BONNIE GLASER, CENTER FOR STRATEGIC AND INTERNATIONAL STUDIES:
ED ROYCE, REPUBLICAN CHAIRMAN OF THE HOUSE FOREIGN AFFAIRS COMMITTEE
“Kim Jong Un’s desire to talk shows sanctions the administration has implemented are starting to work. We can pursue more diplomacy, as we keep applying pressure ounce-by-ounce. Remember, North Korean regimes have repeatedly used talks and empty promises to extract concessions and buy time. North Korea uses this to advance its nuclear and missile programs. We’ve got to break this cycle. The United States and South Korea must stand shoulder-to-shoulder in applying the sustained pressure needed to peacefully end this threat. And Beijing must do its part.”
DANIEL RUSSEL, FORMER U.S. ASSISTANT SECRETARY OF STATE FOR EAST ASIA AND THE PACIFIC:
“Let’s hear from the North Koreans themselves what they are proposing and what they are willing to do. There is plenty of reason to be cautious, given their track record. Second, let’s read the fine print. The North has made peace overtures in the past that did not hold up under scrutiny.

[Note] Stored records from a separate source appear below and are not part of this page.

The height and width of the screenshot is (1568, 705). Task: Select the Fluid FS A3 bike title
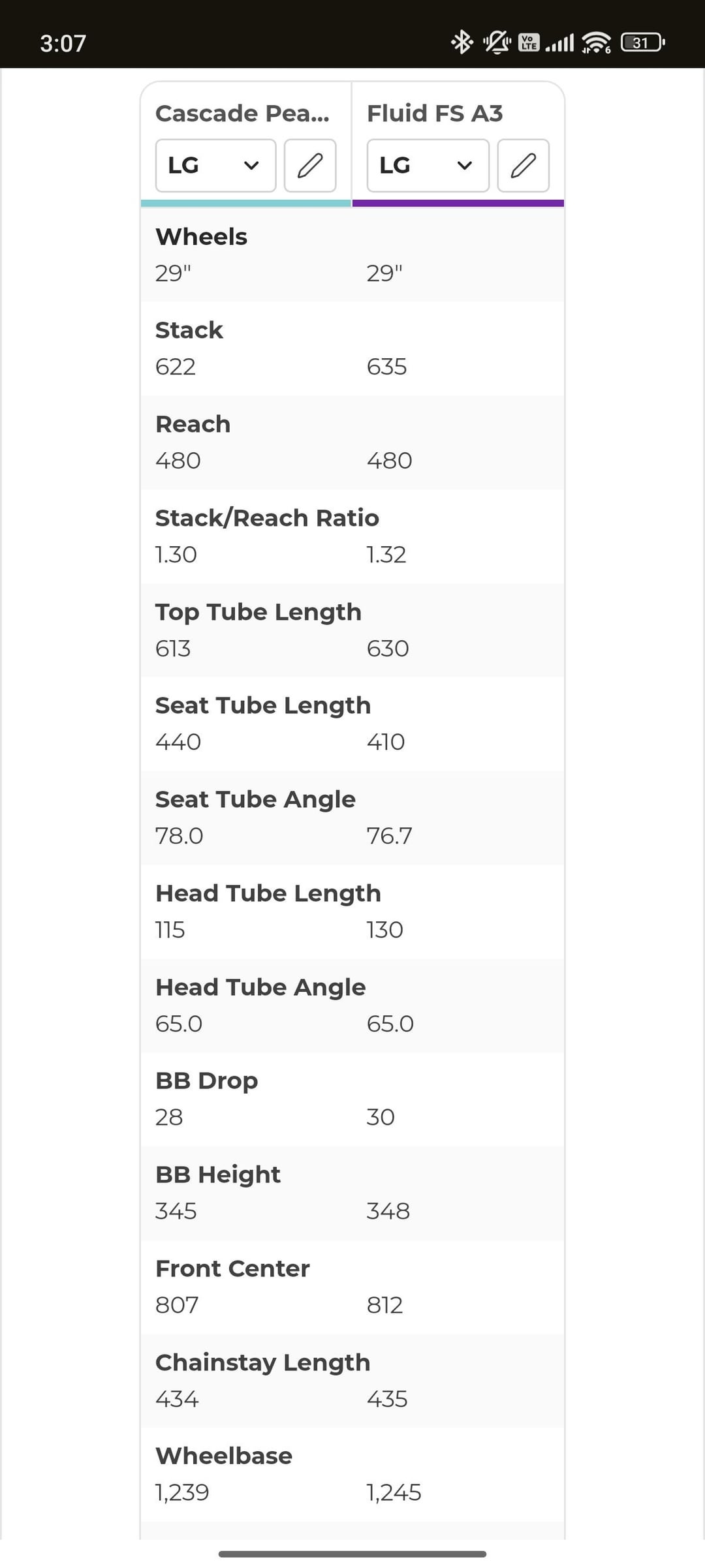pyautogui.click(x=435, y=114)
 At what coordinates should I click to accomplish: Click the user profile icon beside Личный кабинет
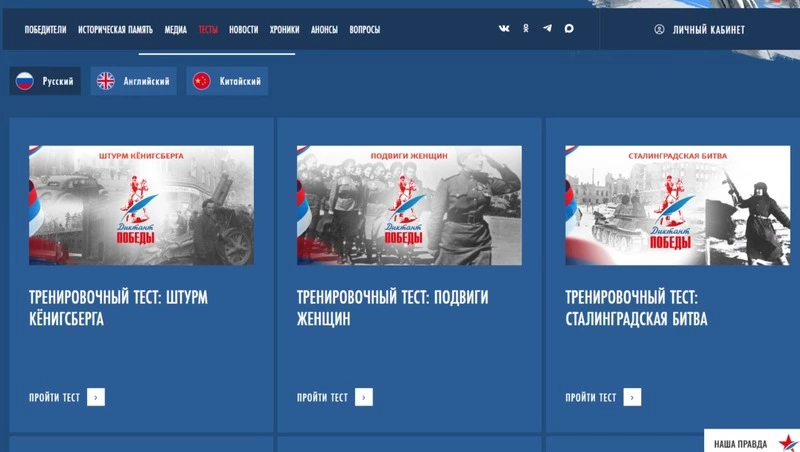(x=659, y=30)
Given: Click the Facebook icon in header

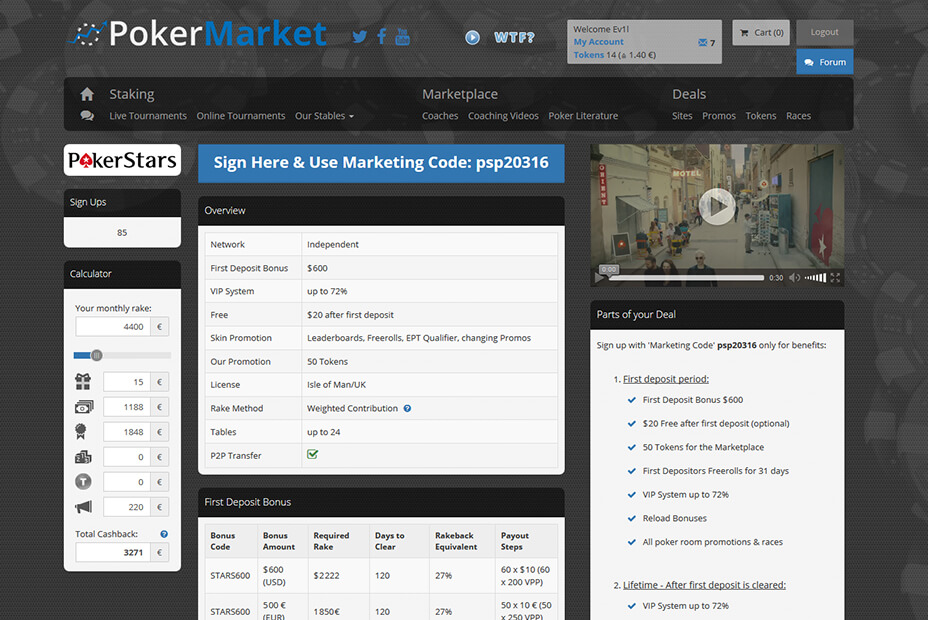Looking at the screenshot, I should click(x=381, y=37).
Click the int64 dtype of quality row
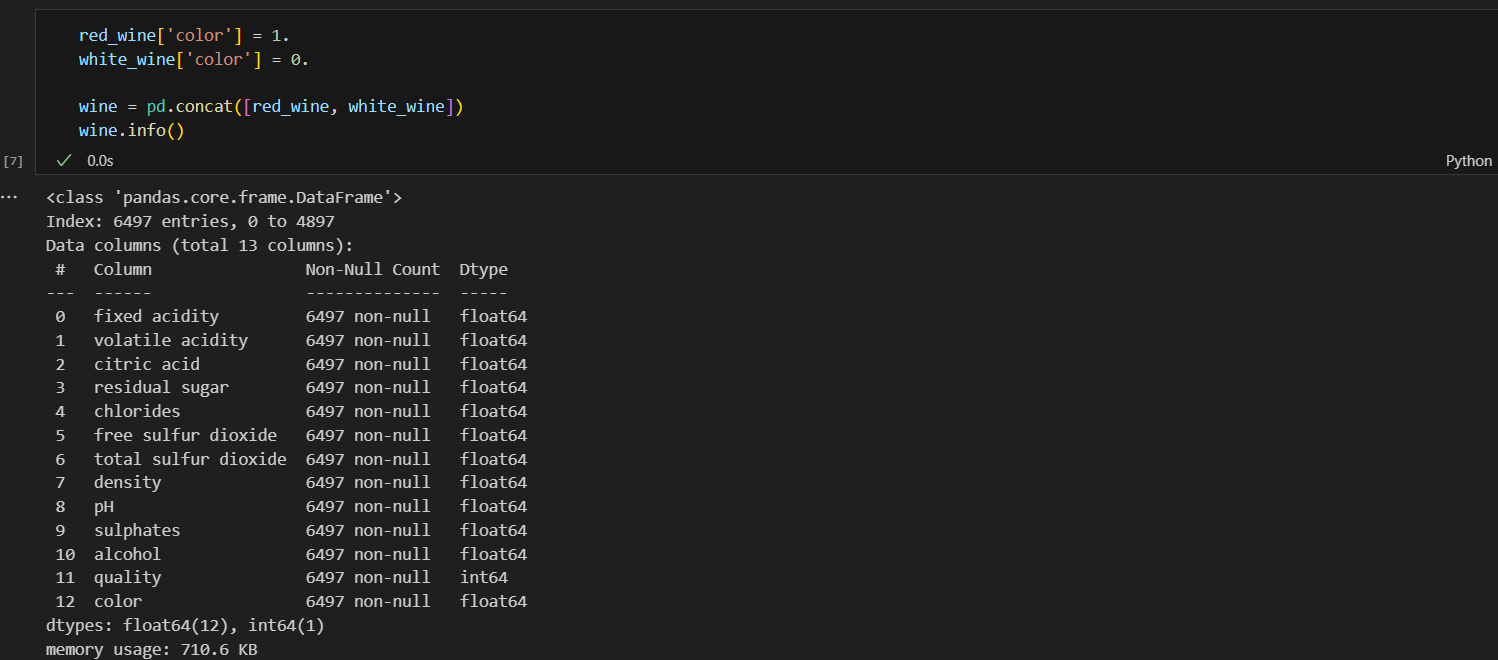Image resolution: width=1498 pixels, height=660 pixels. point(484,577)
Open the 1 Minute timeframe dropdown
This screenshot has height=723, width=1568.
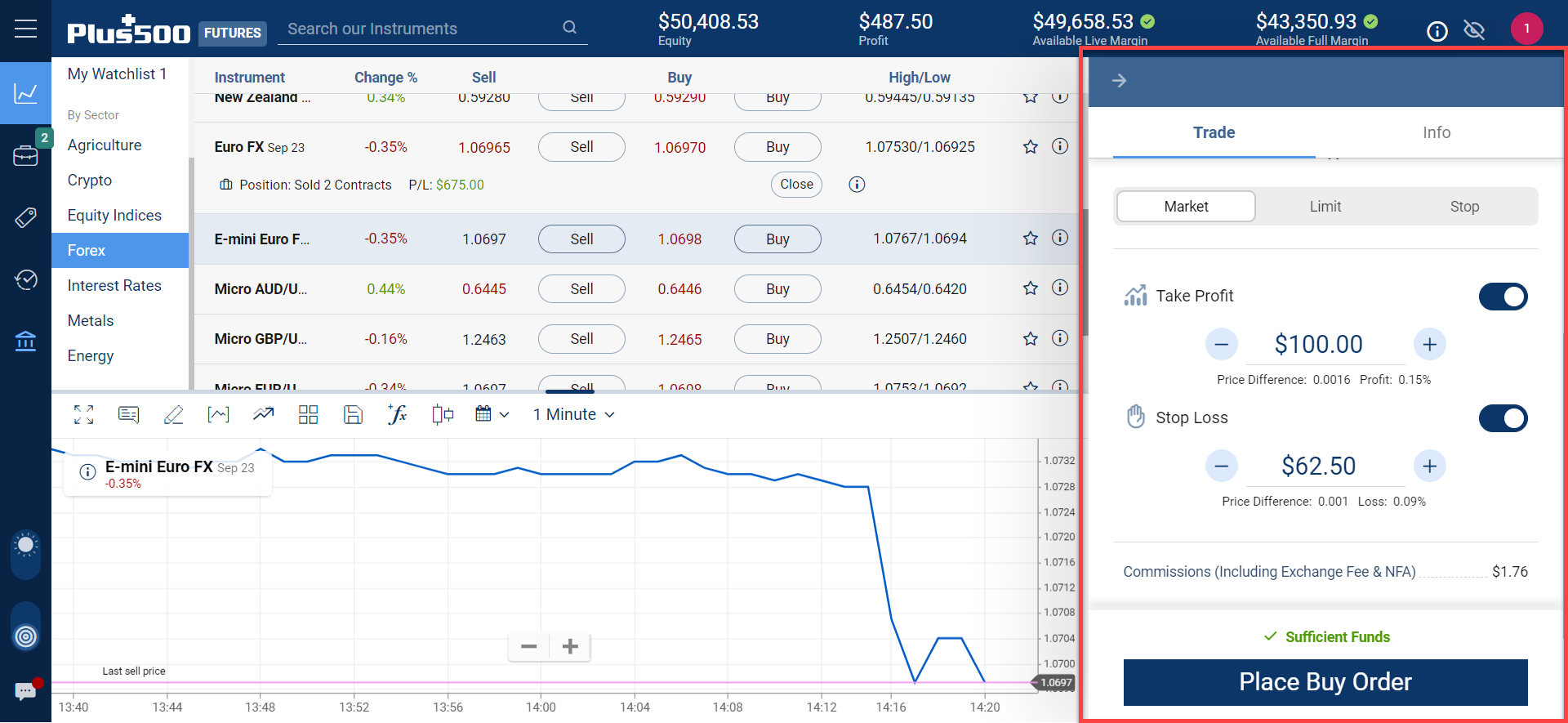coord(573,415)
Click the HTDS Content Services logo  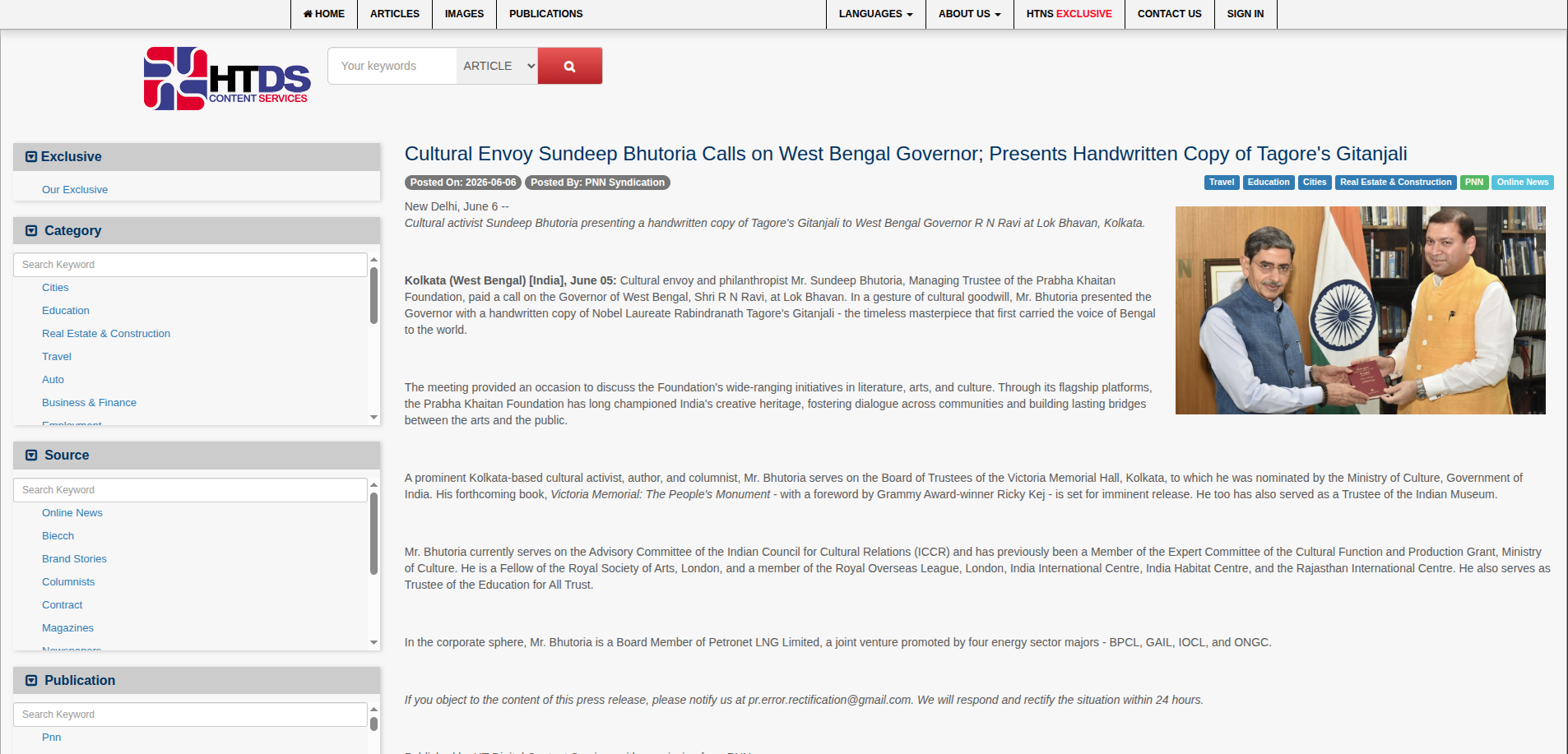[227, 79]
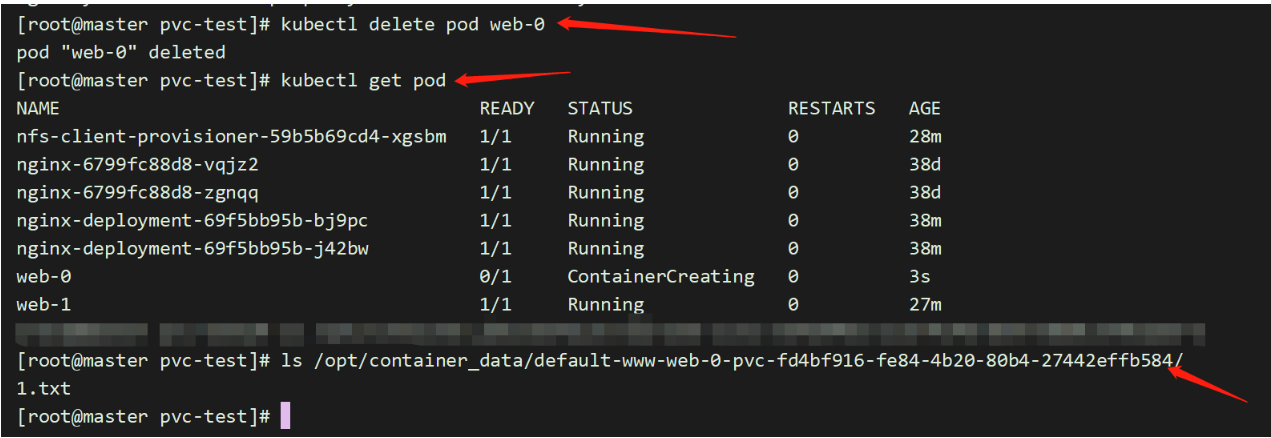The width and height of the screenshot is (1271, 438).
Task: Click the nginx-6799fc88d8-vqjz2 pod name
Action: point(138,164)
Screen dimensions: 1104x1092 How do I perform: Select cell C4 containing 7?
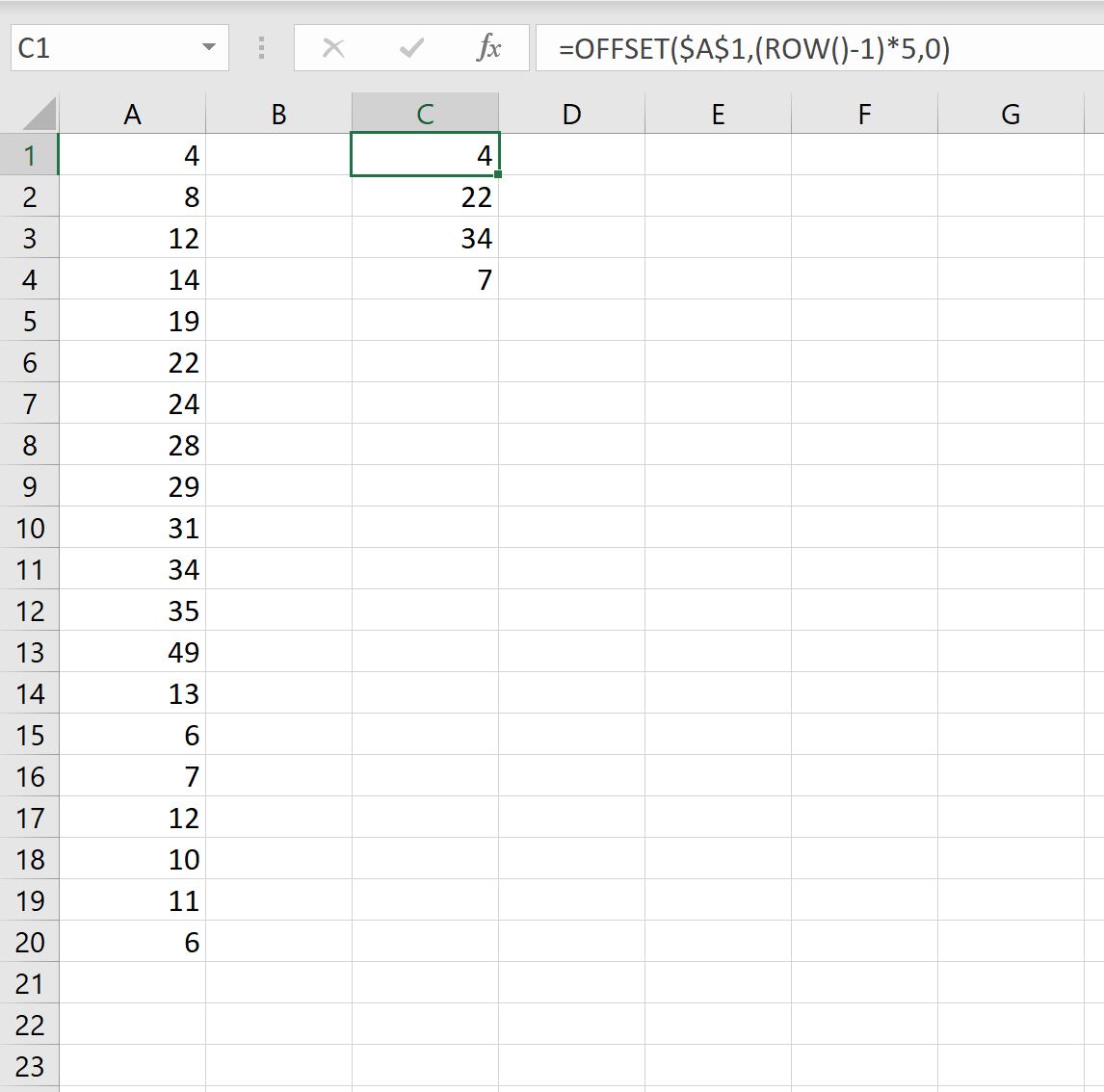coord(425,279)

“Also remember that the DPRK has for many years proposed that the President of the United States personally engage with North Korea’s leaders as an equal – one nuclear power to another. What is new isn’t the proposal, it’s the response.”
MARK DUBOWITZ, CEO OF WASHINGTON’S FOUNDATION FOR DEFENSE OF DEMOCRACIES THINK TANK:
“The administration’s maximum pressure campaign and rhetoric may be yielding results. We should be very cautious: North Korea has said these things before – Kim Jong Il wanted to meet with President Clinton. Pyongyang has to be serious about denuclearisation. In the meantime the Trump administration should continue using the toughest sanctions to maintain maximum pressure before the summit in May.”